ACTIVITY.
With pictures omitted, the line containing "You are a computer-use" and all later lines of the records below are to be restated word for word.

Records from a collection.
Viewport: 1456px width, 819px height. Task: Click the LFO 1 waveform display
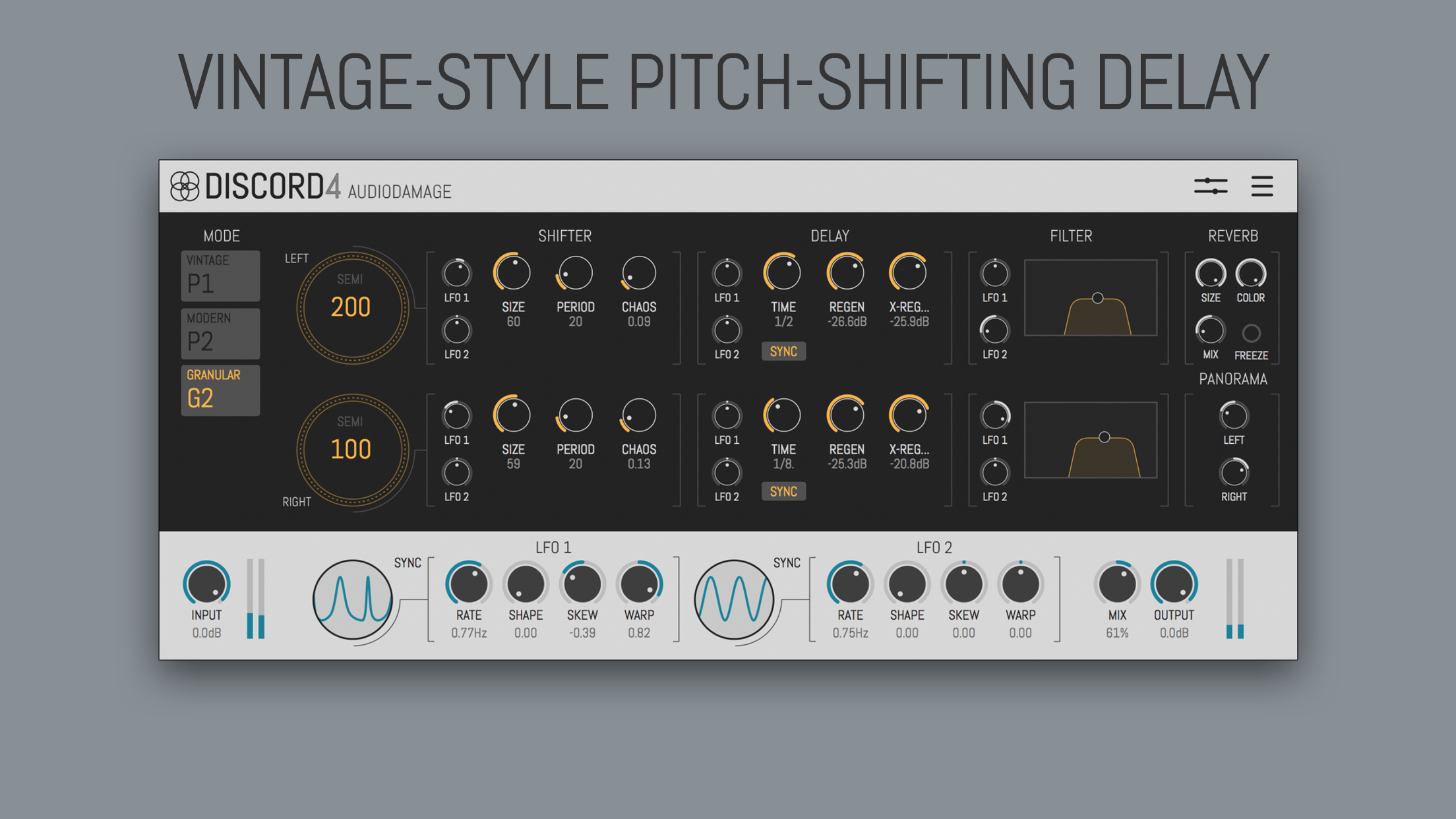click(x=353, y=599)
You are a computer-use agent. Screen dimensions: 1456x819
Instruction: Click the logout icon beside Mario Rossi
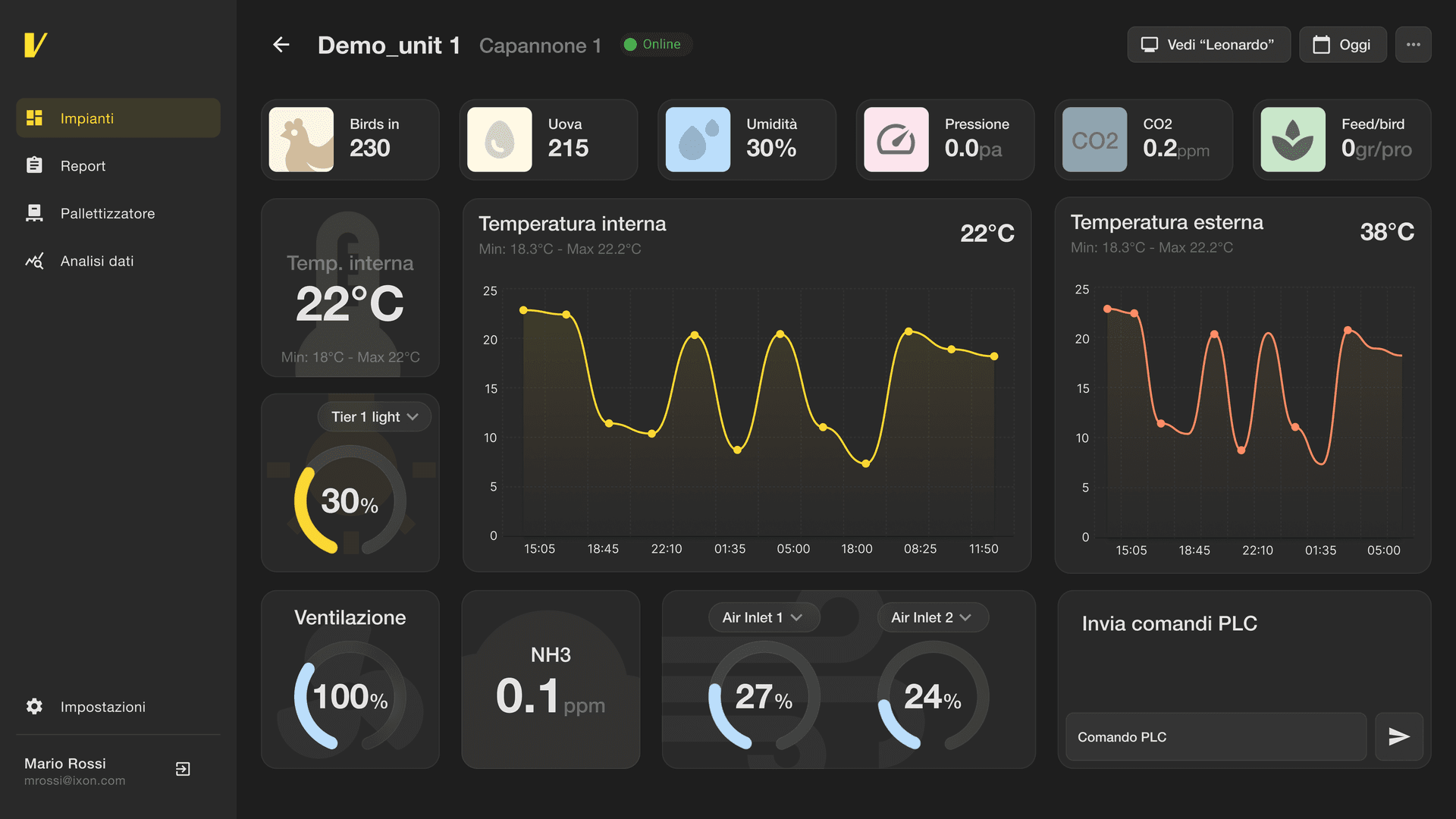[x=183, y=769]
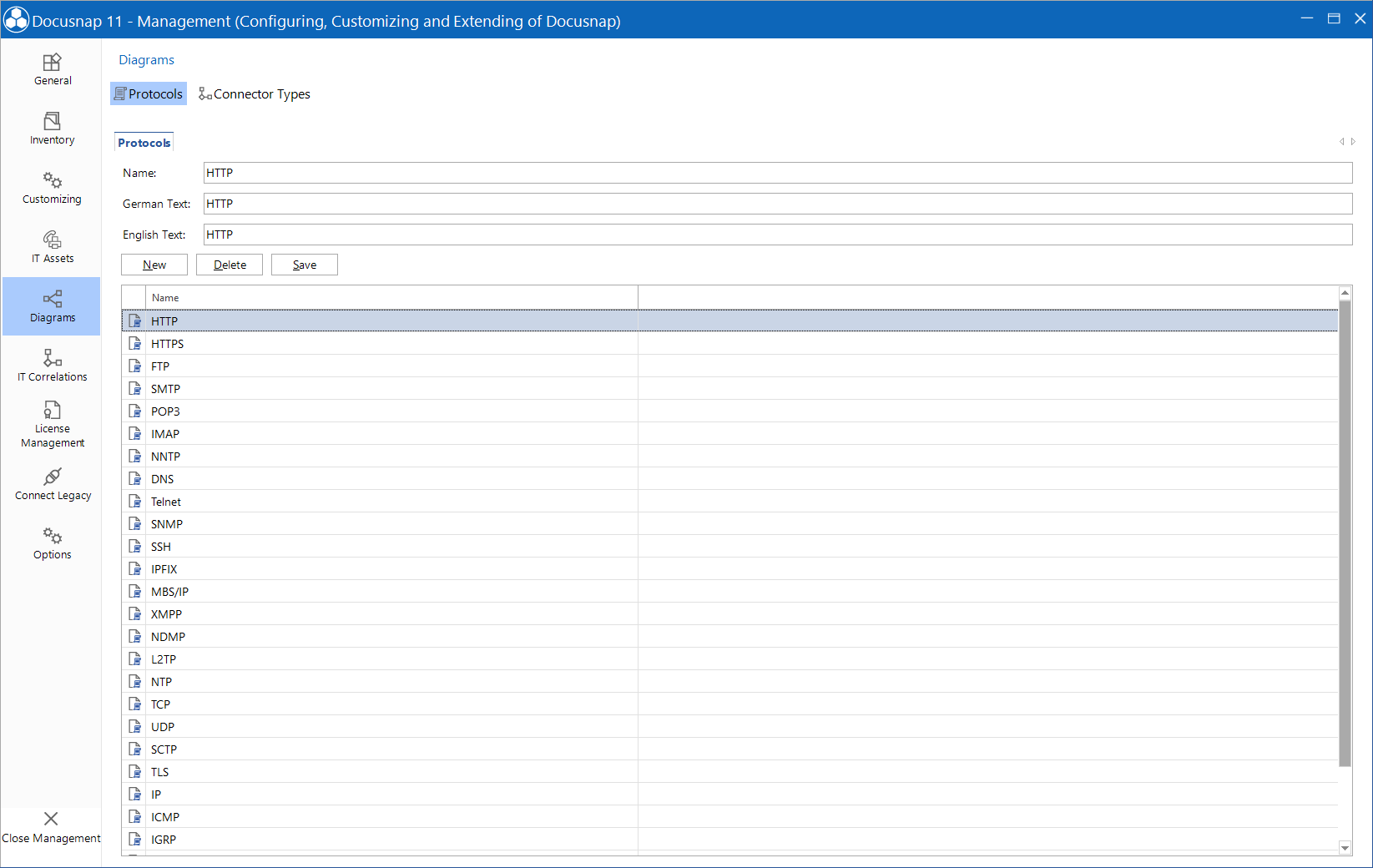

ANSWER TO THE PROBLEM.
You are a computer-use agent. Screen dimensions: 1456x819
Instruction: Click the logout icon beside Mario Rossi
[x=183, y=769]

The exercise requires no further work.